▸ 課題の指示: 火星の地下湖に関する読解文を、最後の文の次から書き継ぎなさい。

▸ 読解文:
火星の南極に新たな地下湖、生命体が見つかる可能性も

火星の南極付近で、新たに3つの地下湖が発見された。この地下湖の水は濃度の高い塩水であると予測されるが、過酷な環境に耐えられるように進化した微生物が存在する可能性も考えられる。 by Neel V. Patel2020.09.29

火星の南極に4つの地下湖が存在する可能性がある。9月28日にネイチャー・アストロノミー(Nature Astronomy)誌に掲載された新たな研究論文は、これまで考えられていたよりもさらに多くの液体の水が火星に存在することを示唆している。

今回の発見に先立つ2018年、イタリアのある研究グループは欧州宇宙機関(ESA)の火星周回探査機「マーズ・エクスプレス(Mars Express)」のレーダー測定値を使用して、火星の表面下1.5キロメートルに液体の水の湖を発見した。幅が約20キロメートルのこの湖は、南極付近の地表を覆う南極層状堆積物(South Polar Layered Deposits)と呼ばれる厚い氷床の下で見つかった。この湖の検出には、マーズ・エクスプレスに搭載された火星の地下および電離層の探査レーダー「マーシス(MARSIS:Mars Advanced Radar for Subsurface and Ionosphere Sounding)」による測定データが使用された。

今回、同じ研究グループのメンバーは、マーシスから得られた(134組以上のレーダー測定値で構成する)全データセットを新たに分析し、2018年に発見された湖の存在を確認すると同時に、そこから50キロメートル未満の距離にさらに3つの水域が存在する証拠を発見した。この新たな分析では、南極大陸とグリーンランドのレーダー測定値で、氷床の下に水があるか否かを区別する研究から学んだ教訓が生かされている。

▸ データ一覧:

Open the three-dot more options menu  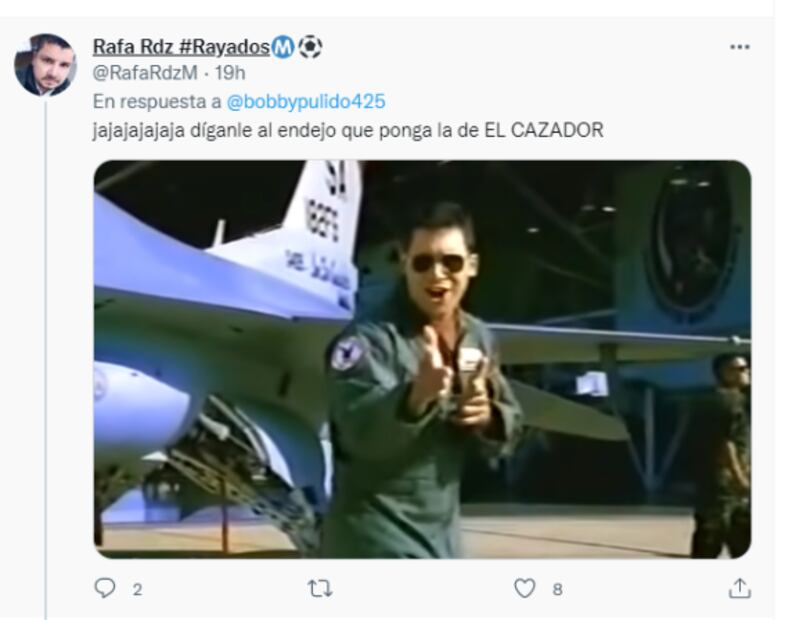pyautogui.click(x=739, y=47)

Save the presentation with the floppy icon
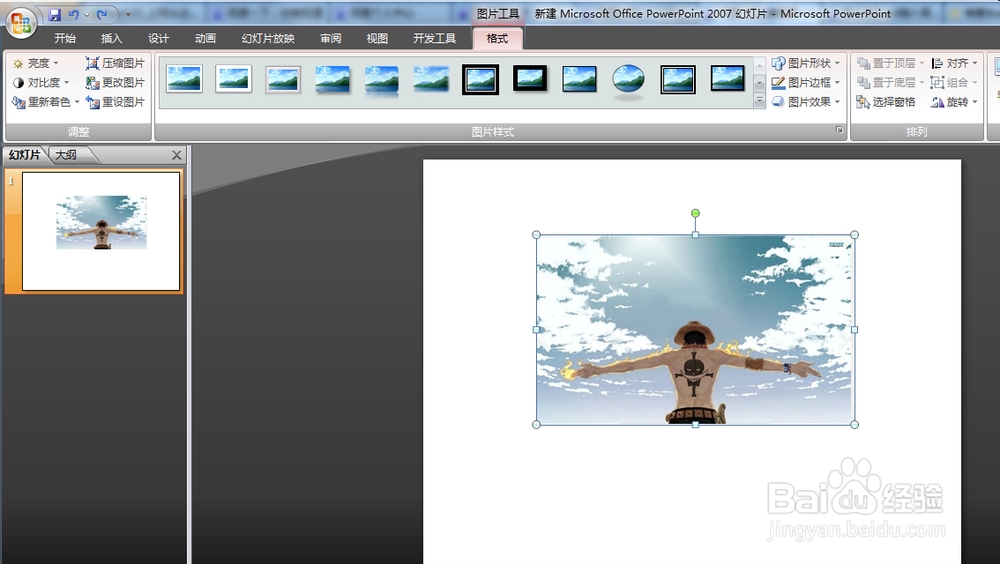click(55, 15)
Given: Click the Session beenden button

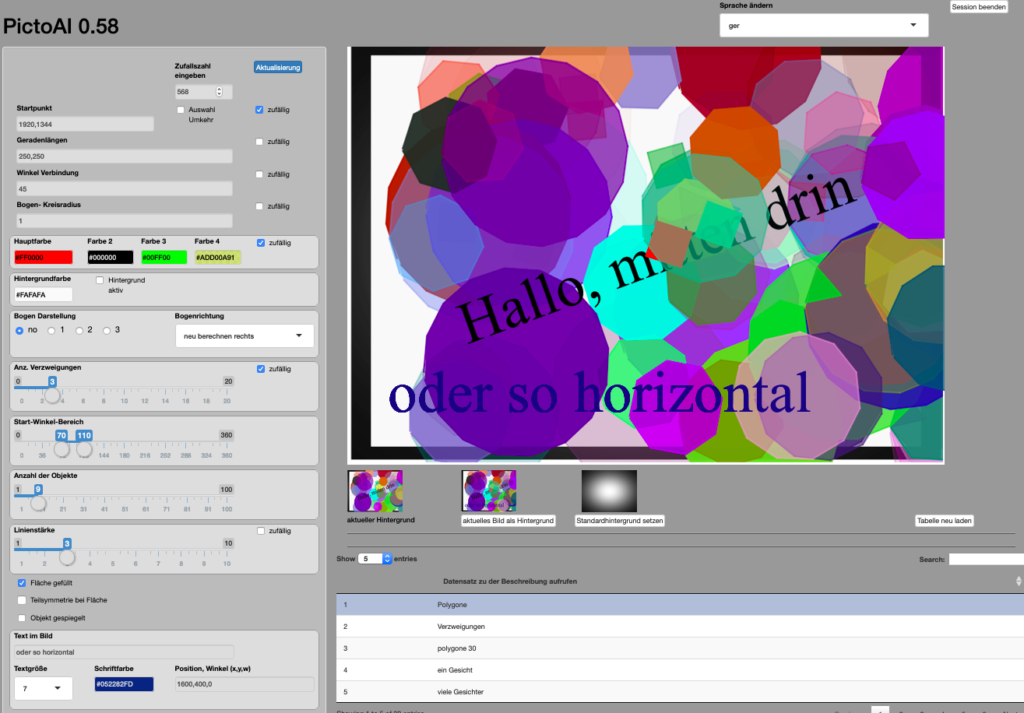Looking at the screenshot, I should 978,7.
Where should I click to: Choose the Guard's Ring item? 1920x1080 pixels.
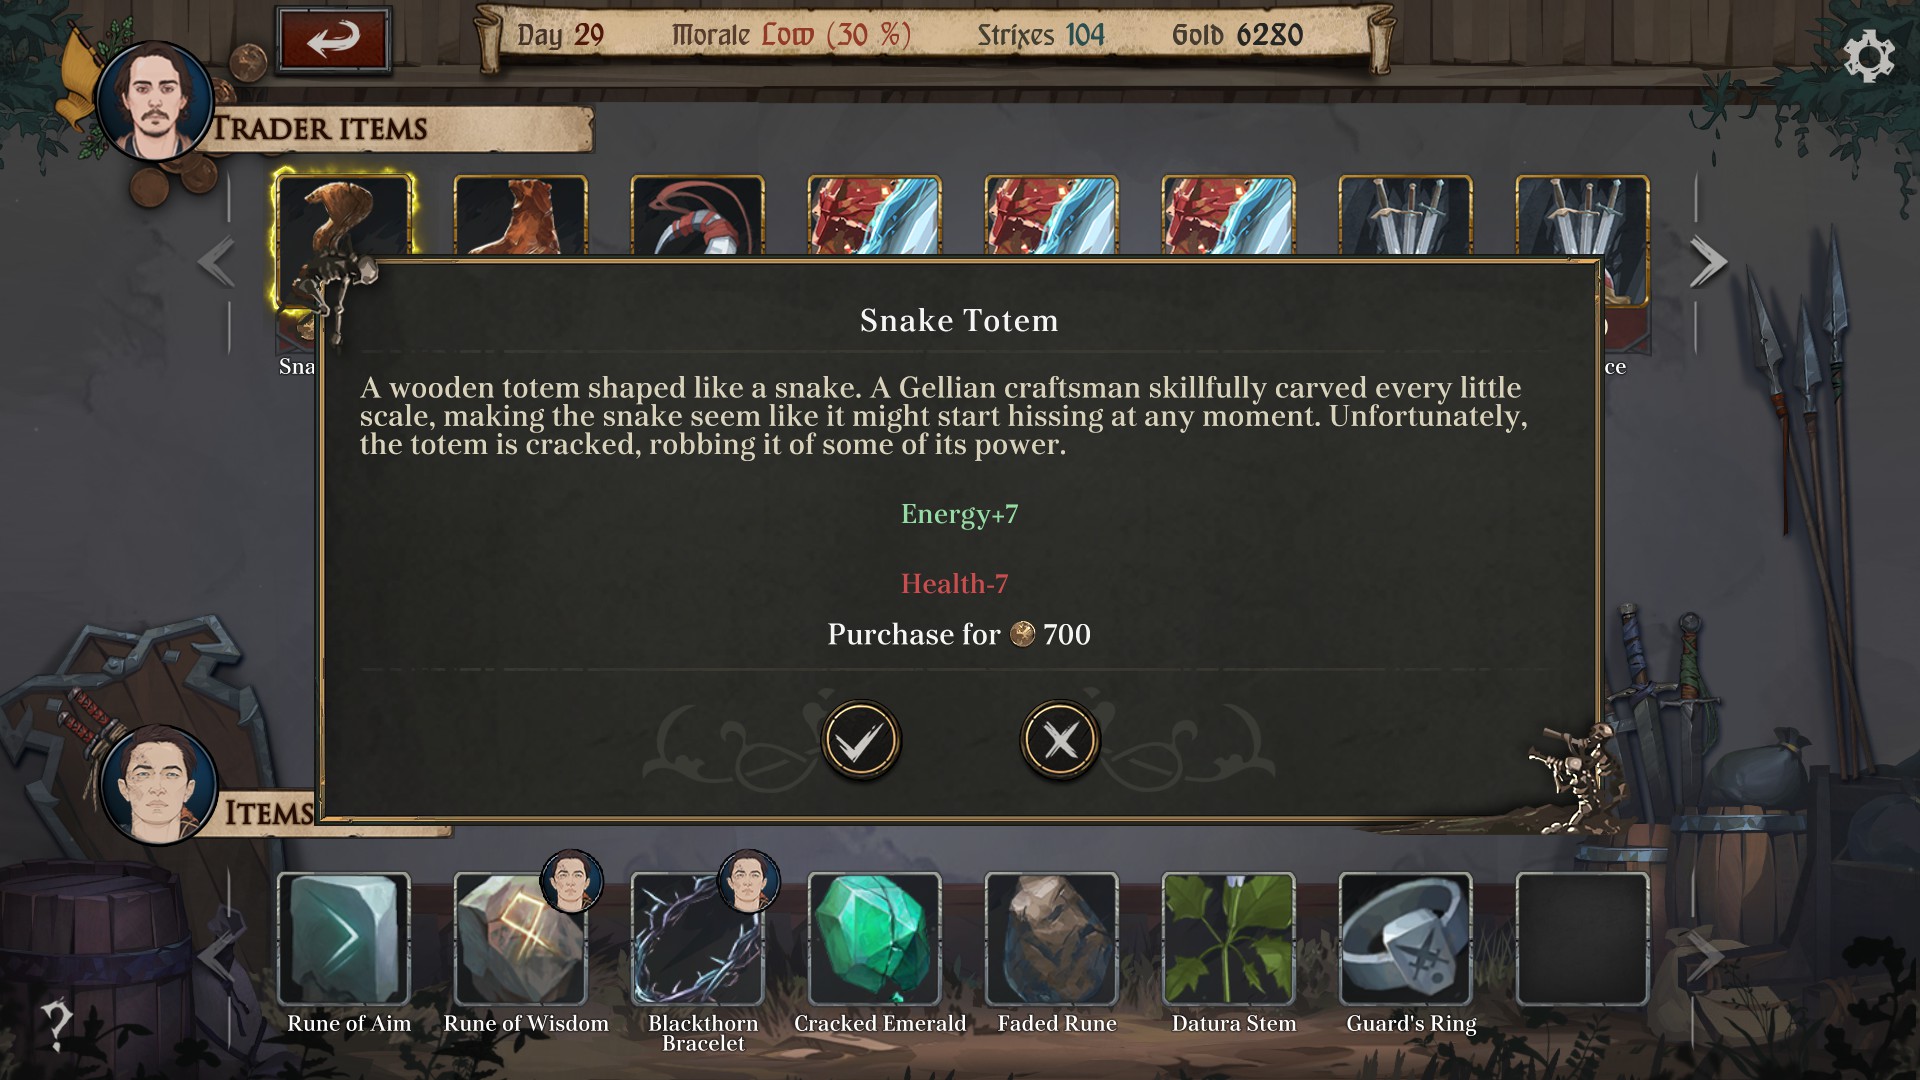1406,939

▸ 課題の結果:
新たに発見された水域は、2018年に発見された水域とそれほど変わらないようだ。各水域の幅は推定10〜30キロメートル。すべて地下約1.5キロメートルの深さにあるが、深さはどれもまだ不明だ。

この地下湖の水は飲めないだろう。極寒の火星の気温にもかかわらず液体の状態を維持できている唯一の理由はおそらく、この水が濃度の高い塩水だからだ。塩が含まれていると、水の凝固点は大幅に下がる。カルシウム、マグネシウム、ナトリウム、その他の塩の成分は火星全体で発見されており、火星の極付近では塩水が形成されやすいことが過去の研究で示唆されている。火星の地下湖が、塩水によって安定した状態をおそらく数十億年にわたって維持してきたと考えることは妥当だ。

水の入手可能性は、将来の火星入植者にとって重要な問題となる。しかし、この地下湖の水は、脱塩できたとしても、入手するには本格的な採掘が必要になる。それに比べると、火星の両極には多くの氷床があり、はるかに簡単に採取できる。

今回発見された地下湖で最も注目されているのはむしろ、地球外生命体が見つかる可能性だ。地球と同様、一部の微生物が氷床下の塩分濃度の高い過酷な環境に耐えられるように進化し、湖を生息地とした可能性がある。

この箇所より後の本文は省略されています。